Add caching to BitBucket Server importer for pull requests
What does this MR do?
The BitBucket Server Import is enhanced with Caching functionality, this ensures, that already imported Pull Requests will not be imported or attempted to be imported again. This is crucial as the SidekiqMemoryKiller can interrupt the process and it will start from scratch again.
This can be seen as a performance improvement written in #23586 (closed)
Summary
Bitbucket Server Import is running into a timeout. This is caused by two factors:
- The import itself does not have any caching, so if it is restarted, it will start from the beginning
- SideKiqMemoryKiller will kill the process at some time, if there are too many pull requests to import
Steps to reproduce
- start a bitbucket import of a big project (for gitlab.com it was enough to have about 1000 Pull Requests, for a self hosted gitlab we needed around 4000 Pull requests)
- start the import, at some time, SideKiqMemoryKiller will kill the process, and it will start all over again
Example Project
I can only provide you a already failed project, with a timed out import - Project id: 21406002
What is the current bug behavior?
The import will not succeed, as it will retry the process over and over again. As it will start always from the beginning, it will always be killed at the same time somehow.
What is the expected correct behavior?
The import should not start at the first pull request again, it should continue at the last imported one. Or at least should ignore the already imported once, and also should not fetch them via REST API again.

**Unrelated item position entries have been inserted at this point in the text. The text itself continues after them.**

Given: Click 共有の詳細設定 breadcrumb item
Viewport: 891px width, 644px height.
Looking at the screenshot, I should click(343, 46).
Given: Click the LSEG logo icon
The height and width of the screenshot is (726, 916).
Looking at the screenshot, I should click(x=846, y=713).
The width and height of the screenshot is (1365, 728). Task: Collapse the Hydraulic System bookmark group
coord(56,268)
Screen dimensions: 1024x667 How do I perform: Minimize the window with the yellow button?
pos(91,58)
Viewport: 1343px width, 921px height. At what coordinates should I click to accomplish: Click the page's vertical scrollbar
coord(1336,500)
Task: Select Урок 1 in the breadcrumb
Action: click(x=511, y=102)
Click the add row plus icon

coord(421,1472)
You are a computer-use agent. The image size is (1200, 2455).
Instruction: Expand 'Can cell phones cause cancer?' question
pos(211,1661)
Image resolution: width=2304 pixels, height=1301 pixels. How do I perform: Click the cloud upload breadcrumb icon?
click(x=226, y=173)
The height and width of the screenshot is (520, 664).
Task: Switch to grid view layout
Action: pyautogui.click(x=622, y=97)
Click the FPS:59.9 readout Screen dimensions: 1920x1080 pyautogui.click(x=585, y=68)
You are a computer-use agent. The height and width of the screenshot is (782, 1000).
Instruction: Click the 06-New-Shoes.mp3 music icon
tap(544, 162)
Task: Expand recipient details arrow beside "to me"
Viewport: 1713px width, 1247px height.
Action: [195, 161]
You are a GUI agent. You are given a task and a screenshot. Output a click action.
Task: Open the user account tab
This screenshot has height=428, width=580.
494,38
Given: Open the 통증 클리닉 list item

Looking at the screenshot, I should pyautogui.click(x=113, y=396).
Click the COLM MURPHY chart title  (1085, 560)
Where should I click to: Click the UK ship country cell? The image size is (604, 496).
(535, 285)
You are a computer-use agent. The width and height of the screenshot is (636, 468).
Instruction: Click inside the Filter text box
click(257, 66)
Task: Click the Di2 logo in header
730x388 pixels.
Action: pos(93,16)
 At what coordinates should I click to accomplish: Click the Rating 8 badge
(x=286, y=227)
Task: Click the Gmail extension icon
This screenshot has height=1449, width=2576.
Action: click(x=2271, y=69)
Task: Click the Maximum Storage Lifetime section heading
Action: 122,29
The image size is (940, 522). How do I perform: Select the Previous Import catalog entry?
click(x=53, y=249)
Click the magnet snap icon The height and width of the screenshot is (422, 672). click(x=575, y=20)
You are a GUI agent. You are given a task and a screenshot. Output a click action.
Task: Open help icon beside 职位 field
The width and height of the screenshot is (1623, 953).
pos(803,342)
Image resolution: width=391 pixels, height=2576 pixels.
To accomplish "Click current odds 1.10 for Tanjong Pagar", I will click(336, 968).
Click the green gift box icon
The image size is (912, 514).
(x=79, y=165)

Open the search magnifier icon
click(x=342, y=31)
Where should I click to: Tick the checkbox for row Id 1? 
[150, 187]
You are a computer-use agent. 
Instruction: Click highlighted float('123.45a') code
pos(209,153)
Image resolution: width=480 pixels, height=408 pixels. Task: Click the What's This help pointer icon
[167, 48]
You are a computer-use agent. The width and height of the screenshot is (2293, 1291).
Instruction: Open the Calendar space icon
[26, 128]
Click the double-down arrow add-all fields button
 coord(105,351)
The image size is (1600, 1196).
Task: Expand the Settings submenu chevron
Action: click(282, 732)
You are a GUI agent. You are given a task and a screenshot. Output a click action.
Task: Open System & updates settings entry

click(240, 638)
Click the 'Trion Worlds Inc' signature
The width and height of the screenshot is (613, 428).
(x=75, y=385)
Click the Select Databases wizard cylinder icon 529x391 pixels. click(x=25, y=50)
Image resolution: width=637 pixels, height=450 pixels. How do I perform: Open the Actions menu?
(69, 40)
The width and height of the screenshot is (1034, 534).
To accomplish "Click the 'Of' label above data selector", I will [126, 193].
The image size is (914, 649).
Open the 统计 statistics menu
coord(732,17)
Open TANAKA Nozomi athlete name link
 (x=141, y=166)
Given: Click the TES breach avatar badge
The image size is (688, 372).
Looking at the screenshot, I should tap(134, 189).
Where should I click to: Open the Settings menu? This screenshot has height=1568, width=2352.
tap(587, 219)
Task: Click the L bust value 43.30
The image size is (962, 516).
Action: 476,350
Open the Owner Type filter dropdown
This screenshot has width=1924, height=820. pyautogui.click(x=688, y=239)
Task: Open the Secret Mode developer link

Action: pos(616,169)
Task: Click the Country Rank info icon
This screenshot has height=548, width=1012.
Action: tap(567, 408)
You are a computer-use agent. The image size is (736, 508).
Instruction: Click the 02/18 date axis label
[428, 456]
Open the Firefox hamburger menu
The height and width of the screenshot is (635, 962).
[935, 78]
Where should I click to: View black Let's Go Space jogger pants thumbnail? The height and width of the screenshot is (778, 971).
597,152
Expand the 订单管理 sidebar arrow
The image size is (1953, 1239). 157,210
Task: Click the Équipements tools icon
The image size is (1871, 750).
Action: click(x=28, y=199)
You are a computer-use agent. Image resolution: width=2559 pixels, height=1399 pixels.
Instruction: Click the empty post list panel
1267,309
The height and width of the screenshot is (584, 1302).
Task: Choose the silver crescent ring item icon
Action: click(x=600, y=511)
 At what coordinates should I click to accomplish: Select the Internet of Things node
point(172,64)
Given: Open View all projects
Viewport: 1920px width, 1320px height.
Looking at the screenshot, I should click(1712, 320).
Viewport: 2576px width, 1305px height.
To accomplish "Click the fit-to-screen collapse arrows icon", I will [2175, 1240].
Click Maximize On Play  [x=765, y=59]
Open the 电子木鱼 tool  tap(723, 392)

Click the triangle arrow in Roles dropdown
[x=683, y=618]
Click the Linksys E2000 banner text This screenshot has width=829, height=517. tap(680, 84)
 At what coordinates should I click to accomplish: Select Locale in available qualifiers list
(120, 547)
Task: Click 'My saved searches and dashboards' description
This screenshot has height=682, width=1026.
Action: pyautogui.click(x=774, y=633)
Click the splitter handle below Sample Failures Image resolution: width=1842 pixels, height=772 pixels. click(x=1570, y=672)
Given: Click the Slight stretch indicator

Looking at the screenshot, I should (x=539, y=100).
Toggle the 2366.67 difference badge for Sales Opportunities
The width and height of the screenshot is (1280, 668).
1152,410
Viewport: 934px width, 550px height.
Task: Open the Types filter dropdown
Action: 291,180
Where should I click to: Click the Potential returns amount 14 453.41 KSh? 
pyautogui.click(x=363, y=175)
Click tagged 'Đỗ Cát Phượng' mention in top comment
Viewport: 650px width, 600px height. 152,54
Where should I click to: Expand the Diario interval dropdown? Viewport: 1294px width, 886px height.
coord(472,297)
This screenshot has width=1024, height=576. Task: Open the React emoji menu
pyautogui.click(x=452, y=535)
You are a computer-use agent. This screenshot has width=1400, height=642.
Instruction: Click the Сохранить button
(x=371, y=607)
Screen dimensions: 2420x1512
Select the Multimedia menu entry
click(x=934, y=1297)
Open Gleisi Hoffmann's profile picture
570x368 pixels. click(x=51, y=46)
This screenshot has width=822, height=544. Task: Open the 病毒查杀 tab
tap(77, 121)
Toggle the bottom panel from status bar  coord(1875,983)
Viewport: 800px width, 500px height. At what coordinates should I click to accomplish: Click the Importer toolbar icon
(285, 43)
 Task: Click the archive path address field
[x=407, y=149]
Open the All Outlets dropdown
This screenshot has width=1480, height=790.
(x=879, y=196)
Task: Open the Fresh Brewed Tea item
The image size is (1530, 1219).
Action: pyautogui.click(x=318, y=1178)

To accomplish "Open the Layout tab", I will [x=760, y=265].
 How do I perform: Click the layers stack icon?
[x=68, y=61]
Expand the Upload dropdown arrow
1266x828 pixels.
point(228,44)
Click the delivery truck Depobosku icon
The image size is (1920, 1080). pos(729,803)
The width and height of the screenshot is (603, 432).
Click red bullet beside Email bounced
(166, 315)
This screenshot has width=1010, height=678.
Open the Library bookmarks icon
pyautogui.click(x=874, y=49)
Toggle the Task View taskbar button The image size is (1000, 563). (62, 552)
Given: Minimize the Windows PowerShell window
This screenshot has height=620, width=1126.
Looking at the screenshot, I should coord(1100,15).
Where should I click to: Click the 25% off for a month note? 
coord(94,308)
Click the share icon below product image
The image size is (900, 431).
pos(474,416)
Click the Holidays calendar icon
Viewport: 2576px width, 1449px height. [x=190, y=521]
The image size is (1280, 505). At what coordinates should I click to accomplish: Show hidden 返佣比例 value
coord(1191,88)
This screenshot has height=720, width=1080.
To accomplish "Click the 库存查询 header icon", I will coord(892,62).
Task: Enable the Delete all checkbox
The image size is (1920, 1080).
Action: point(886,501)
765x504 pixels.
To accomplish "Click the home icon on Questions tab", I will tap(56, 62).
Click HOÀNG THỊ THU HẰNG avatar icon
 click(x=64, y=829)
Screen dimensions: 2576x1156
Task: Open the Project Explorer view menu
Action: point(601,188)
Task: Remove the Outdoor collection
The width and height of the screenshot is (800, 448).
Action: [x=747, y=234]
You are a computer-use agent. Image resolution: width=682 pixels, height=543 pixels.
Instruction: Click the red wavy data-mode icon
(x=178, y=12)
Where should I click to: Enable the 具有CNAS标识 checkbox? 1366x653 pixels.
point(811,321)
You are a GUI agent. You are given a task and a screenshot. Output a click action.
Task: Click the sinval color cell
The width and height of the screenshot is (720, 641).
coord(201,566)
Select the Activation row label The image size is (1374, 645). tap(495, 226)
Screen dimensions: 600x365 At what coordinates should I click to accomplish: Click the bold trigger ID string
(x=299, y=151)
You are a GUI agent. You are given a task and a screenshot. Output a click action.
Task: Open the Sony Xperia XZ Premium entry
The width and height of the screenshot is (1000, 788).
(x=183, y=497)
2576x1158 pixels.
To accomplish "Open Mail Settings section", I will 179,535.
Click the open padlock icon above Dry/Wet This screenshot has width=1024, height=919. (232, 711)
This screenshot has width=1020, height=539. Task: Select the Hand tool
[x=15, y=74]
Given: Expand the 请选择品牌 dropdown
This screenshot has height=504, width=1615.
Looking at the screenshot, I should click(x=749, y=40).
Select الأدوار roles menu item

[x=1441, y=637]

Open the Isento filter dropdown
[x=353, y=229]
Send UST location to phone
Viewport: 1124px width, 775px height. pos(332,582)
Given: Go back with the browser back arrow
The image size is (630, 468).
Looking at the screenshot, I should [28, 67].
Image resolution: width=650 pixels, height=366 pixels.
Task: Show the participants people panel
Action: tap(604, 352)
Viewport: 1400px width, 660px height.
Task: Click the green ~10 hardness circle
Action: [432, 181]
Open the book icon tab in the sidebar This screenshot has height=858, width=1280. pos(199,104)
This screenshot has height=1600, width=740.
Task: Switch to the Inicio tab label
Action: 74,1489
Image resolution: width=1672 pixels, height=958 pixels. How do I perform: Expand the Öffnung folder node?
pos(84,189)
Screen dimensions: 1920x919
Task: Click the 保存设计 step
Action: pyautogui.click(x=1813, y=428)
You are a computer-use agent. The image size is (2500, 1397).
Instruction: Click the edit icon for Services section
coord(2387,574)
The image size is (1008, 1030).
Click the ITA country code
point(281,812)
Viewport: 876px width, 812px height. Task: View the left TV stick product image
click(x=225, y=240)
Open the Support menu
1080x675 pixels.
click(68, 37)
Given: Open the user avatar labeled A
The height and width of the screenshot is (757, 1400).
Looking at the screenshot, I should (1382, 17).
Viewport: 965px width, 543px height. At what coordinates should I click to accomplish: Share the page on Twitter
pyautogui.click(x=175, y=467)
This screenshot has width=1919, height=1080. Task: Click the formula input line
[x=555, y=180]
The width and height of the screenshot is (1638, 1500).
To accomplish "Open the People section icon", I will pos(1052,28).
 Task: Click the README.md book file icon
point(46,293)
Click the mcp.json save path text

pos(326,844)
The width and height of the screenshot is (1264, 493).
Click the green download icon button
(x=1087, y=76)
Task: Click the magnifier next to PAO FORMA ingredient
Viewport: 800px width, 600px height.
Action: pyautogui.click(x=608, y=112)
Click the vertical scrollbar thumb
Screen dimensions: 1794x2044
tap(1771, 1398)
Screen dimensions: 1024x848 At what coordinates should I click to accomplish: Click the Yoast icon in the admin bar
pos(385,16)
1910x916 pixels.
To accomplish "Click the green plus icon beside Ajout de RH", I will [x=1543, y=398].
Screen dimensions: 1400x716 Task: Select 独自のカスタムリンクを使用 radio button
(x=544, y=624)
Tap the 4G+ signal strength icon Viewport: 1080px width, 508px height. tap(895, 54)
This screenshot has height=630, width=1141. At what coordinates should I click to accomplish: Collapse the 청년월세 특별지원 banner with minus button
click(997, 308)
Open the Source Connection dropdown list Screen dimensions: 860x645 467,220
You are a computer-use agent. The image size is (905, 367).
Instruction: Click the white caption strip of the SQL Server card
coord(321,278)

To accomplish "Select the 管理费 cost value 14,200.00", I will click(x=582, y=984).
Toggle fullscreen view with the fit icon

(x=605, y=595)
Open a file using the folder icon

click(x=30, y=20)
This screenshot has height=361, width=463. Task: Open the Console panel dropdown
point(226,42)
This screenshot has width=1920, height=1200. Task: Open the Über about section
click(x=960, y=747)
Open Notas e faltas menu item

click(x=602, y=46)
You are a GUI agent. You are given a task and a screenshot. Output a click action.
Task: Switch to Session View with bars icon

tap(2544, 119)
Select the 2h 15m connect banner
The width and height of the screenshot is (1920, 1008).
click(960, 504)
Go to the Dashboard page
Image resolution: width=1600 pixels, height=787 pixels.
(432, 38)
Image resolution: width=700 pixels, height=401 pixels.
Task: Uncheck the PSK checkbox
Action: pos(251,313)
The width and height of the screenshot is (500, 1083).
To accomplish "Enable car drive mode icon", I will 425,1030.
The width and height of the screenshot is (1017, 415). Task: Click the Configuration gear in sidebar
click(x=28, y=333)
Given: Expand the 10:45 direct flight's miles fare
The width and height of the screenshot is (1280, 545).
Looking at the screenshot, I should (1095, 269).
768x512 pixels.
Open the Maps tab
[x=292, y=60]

Relevant logs and/or screenshots
{"severity":"WARN","time":"2020-10-20T14:22:46.921Z","message":"Terminating 1 busy worker threads"}
{"severity":"WARN","time":"2020-10-20T14:22:46.921Z","message":"Work still in progress [#\u003cstruct Sidekiq::BaseReliableFetch::UnitOfWork queue=\"queue:repository_import\", job=\"{\\\"class\\\":\\\"RepositoryImportWorker\\\",\\\"args\\\":[3],\\\"retry\\\":false,\\\"queue\\\":\\\"repository_import\\\",\\\"version\\\":0,\\\"backtrace\\\":5,\\\"status_expiration\\\":54000,\\\"memory_killer_memory_growth_kb\\\":50,\\\"memory_killer_max_memory_growth_kb\\\":300000,\\\"jid\\\":\\\"c22e2e12cfe635882785f202\\\",\\\"created_at\\\":1603196305.8484204,\\\"meta.user\\\":\\\"root\\\",\\\"meta.project\\\":\\\"gitlab-instance-957cb02c/xxxl\\\",\\\"meta.root_namespace\\\":\\\"gitlab-instance-957cb02c\\\",\\\"meta.caller_id\\\":\\\"Import::BitbucketServerController#create\\\",\\\"meta.related_class\\\":\\\"Projects::CreateService\\\",\\\"correlation_id\\\":\\\"3vNAgKXYuz4\\\",\\\"enqueued_at\\\":1603196305.8506517,\\\"interrupted_count\\\":1}\"\u003e]"}
{"severity":"INFO","time":"2020-10-20T14:22:46.922Z","message":"Pushed job c22e2e12cfe635882785f202 back to queue queue:repository_import","jid":"c22e2e12cfe635882785f202","queue":"queue:repository_import","retry":0}
{"severity":"INFO","time":"2020-10-20T14:22:46.946Z","message":"Bye!"}
{"severity":"WARN","time":"2020-10-20T14:22:46.947Z","class":"Gitlab::SidekiqDaemon::MemoryKiller","action":"stop","pid":14815,"message":"Stopping Gitlab::SidekiqDaemon::MemoryKiller Daemon","retry":0}
{"severity":"INFO","time":"2020-10-20T14:22:48.054Z","message":"A worker terminated, shutting down the cluster"}
{"severity":"INFO","time":"2020-10-20T14:22:48.245Z","message":"Starting cluster with 1 processes"}
Does this MR meet the acceptance criteria?
Conformity
-
Changelog entry -
Code review guidelines -
Merge request performance guidelines -
Style guides -
Database guides -
Separation of EE specific content
Availability and Testing
As i am not really familiar with ruby, i could not provide sufficient unit or integration tests for this merge request but i am eager to learn. If put into the right direction, and with guidance. But i assume doing a test with redis in particular, will not be an easy task to achieve.
-
Review and add/update tests for this feature/bug. Consider all test levels. See the Test Planning Process.